ASSIGNMENT: Your answer is one number, how many lines in the entries include "Task".

[Pixel coordinate grounding data]
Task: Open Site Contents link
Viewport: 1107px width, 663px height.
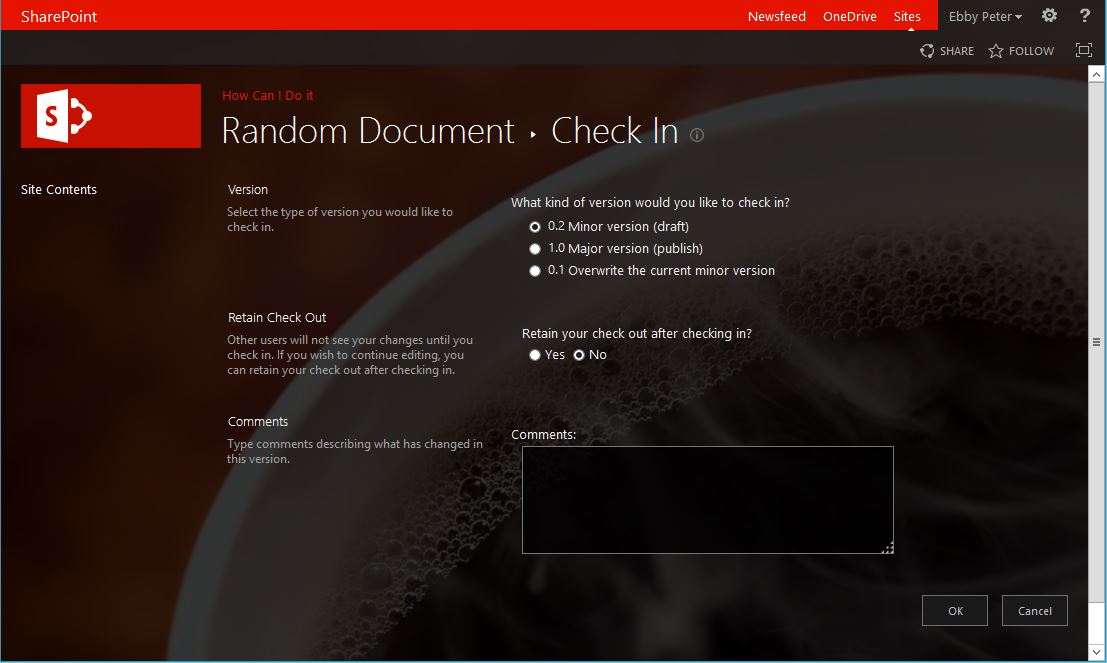Action: [x=59, y=190]
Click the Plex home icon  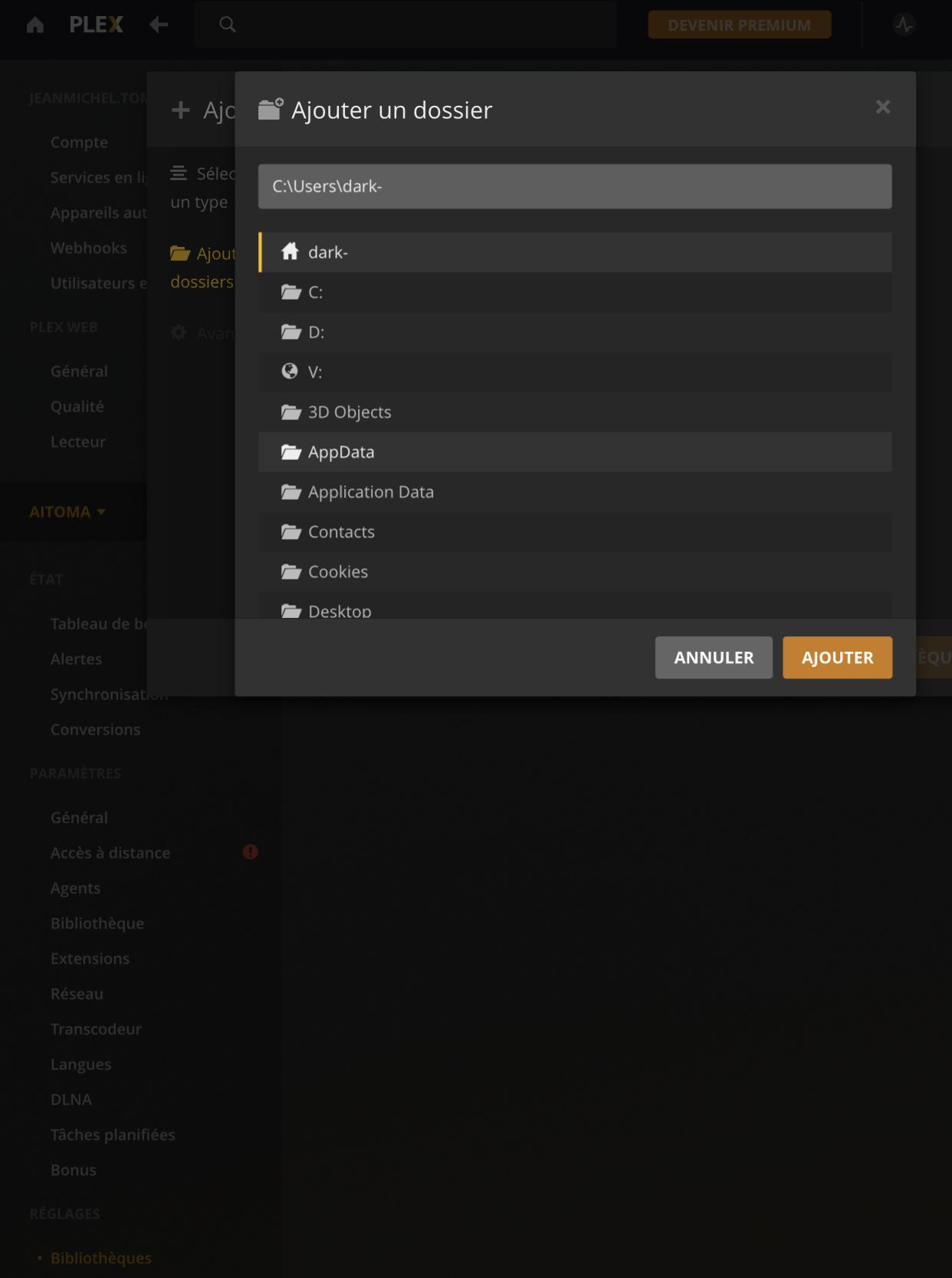click(x=35, y=25)
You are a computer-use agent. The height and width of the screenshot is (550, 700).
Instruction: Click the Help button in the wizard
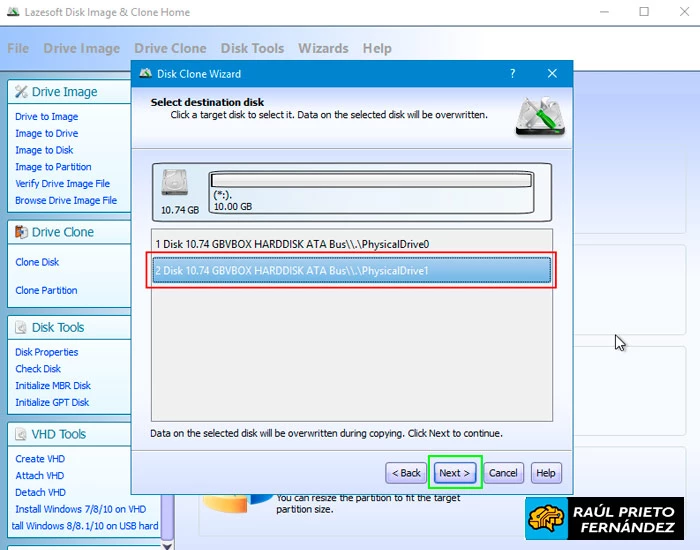click(545, 473)
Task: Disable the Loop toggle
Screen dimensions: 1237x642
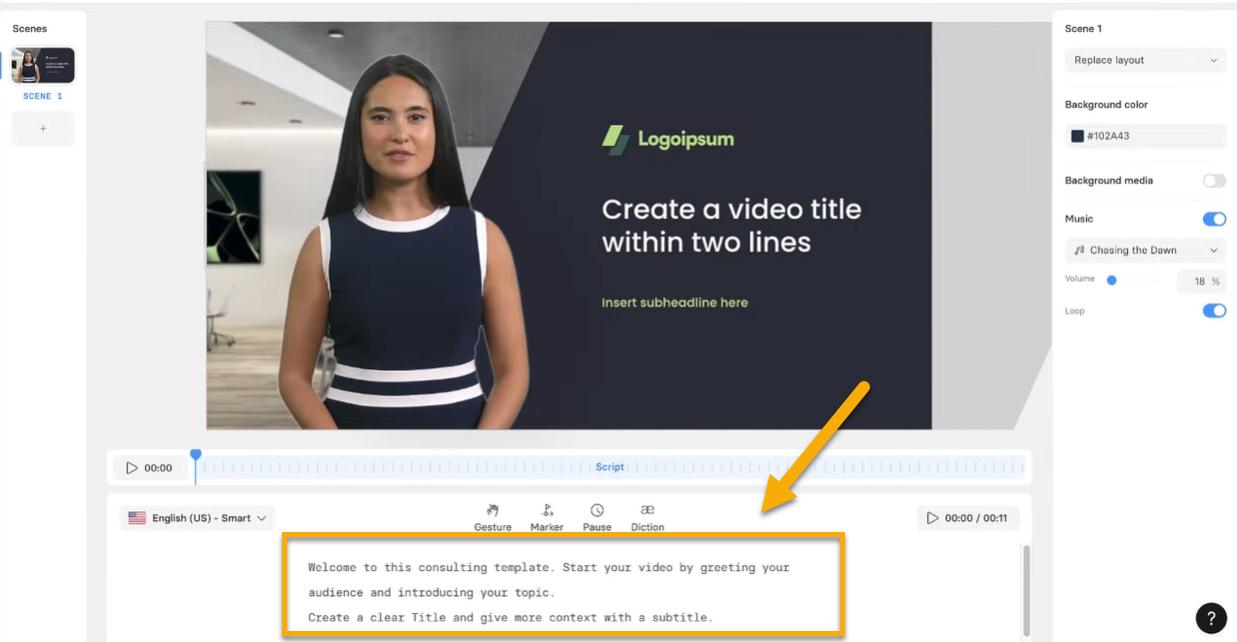Action: (x=1214, y=311)
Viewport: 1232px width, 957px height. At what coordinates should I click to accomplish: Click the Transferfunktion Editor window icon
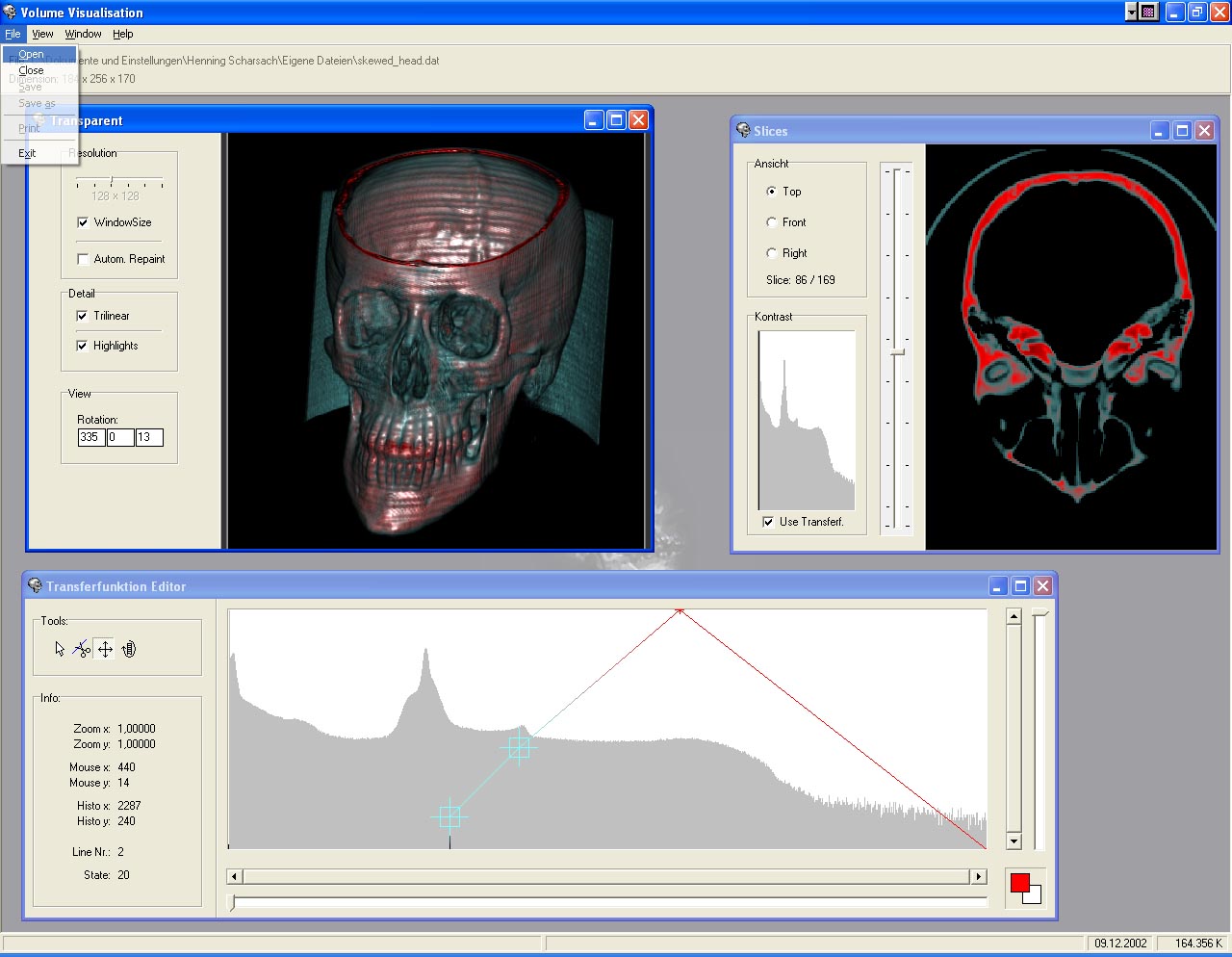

ANSWER BOX: 2